### Text section
[Start of section]

Nutrient Transport in Tall Trees – An Overview of the Entire Process
Tall people are literally the giants among men, walking around with near total impunity, being given every advantage along the way. But sometimes, the blessing can also be a curse. Also, while on the topic, scientists have always wondered how tall trees accomplish the task of moving nutrients over long distances.
Trees present a critical challenge to long-distance transport because as a tree grows in height and the transport pathway increases in length, the hydraulic resistance of the vascular tissue should increase.
Although species that actively load sugars into their phloem, such as vines and herbs, can increase the driving force for transport as they elongate, it is possible that many trees cannot generate high turgor pressures because they do not use transporters to load sugar into the phloem.
Therefore, researchers at the at the Harvard University examining how trees can maintain efficient carbohydrate transport as they grow taller by analysing sieve tube anatomy, including sieve plate geometry, using recently developed preparation and imaging techniques, and by measuring the turgor pressures in the leaves of a tall tree in situ.
They also found that “the pressures that develop in the leaves of a mature red oak tree are sufficient to drive transport of sugars all the way to the roots,” said Noel Michele Holbrook, a research team member who is a professor of biology and Charles Bullard Professor of Forestry in the Department of Organismic and Evolutionary Biology at Harvard.
“We now have evidence that all plants — both small and tall — use the same mechanism to transport sugars,” Holbrook said. “And we now understand how trees can get tall without running into transport limitations associated with their size. Our research answers a multidecade debate about how sugars are transported in trees.”
The research team took extensive measurements of the structure of the sugar-conducting tubes along the length of many trees, while also measuring the hydraulic resistance in these tubes.

[End of section]

### Excerpted records
[Start of section]

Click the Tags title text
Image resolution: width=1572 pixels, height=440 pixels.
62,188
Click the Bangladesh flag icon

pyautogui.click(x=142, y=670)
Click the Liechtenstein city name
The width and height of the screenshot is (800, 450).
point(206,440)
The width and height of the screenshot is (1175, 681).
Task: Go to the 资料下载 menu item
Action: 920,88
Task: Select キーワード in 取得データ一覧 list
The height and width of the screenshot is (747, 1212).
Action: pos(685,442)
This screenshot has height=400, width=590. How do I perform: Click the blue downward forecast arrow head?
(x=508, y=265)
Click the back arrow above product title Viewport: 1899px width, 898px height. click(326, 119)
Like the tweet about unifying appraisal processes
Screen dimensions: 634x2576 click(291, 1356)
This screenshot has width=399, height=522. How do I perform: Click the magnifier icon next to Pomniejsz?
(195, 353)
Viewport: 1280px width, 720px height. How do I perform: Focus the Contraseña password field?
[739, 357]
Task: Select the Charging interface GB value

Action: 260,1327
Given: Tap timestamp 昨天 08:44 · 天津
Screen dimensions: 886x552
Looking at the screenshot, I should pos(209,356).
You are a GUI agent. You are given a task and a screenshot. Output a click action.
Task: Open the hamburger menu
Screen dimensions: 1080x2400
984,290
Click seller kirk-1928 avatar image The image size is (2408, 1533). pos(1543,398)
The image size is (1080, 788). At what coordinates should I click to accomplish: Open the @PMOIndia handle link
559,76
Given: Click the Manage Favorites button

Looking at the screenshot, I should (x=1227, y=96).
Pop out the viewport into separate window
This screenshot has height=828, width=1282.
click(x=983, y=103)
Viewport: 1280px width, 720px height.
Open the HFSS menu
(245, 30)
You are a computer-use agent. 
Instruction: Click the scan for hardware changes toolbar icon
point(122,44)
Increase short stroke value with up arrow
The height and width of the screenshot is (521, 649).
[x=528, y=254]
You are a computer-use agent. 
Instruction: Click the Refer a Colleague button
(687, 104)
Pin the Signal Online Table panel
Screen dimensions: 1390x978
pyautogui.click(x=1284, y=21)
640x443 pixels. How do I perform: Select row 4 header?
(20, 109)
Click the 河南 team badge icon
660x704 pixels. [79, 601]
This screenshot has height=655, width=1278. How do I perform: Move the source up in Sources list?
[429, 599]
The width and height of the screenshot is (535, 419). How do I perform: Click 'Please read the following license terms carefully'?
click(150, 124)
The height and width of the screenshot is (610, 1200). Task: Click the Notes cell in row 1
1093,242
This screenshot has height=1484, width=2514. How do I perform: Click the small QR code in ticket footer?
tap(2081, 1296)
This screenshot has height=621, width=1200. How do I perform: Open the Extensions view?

[End of section]

### Aim of the task
Take the article on nutrient transport in tall trees further, picking up after its last sentence.

### Answer space
“To sample the phloem, one of the most delicate and easily wounded tissues in the plant, we had to cut away the outer bark. In the big stems, we did this using a hammer and a chisel, not tools that we typically use in the lab,” Holbrook said. The team also measured the pressures in the leaves of a tall tree by using a fluorescent microscope they hoisted up into the tree canopy.
“We found that the resistance to moving the sugar-rich phloem sap does not increase linearly with the transport length because the phloem transport cells in the main stem, especially toward the base, were wider and longer and also had more porous ‘sieve plates,’” Holbrook said. “Thus, the pressures needed to drive phloem transport are much lower than had been predicted.”
The team believes that their work holds important implications for food production.
“The majority of food generated by photosynthesis moves through the phloem,” she said. “If there are ways to make plants more productive in terms of having higher photosynthesis, then they will also need the ability to transport those sugars to the tissues that we eat. Thus, understanding how plants make efficient transport systems could contribute toward the development of higher-yielding crops and more productive trees.”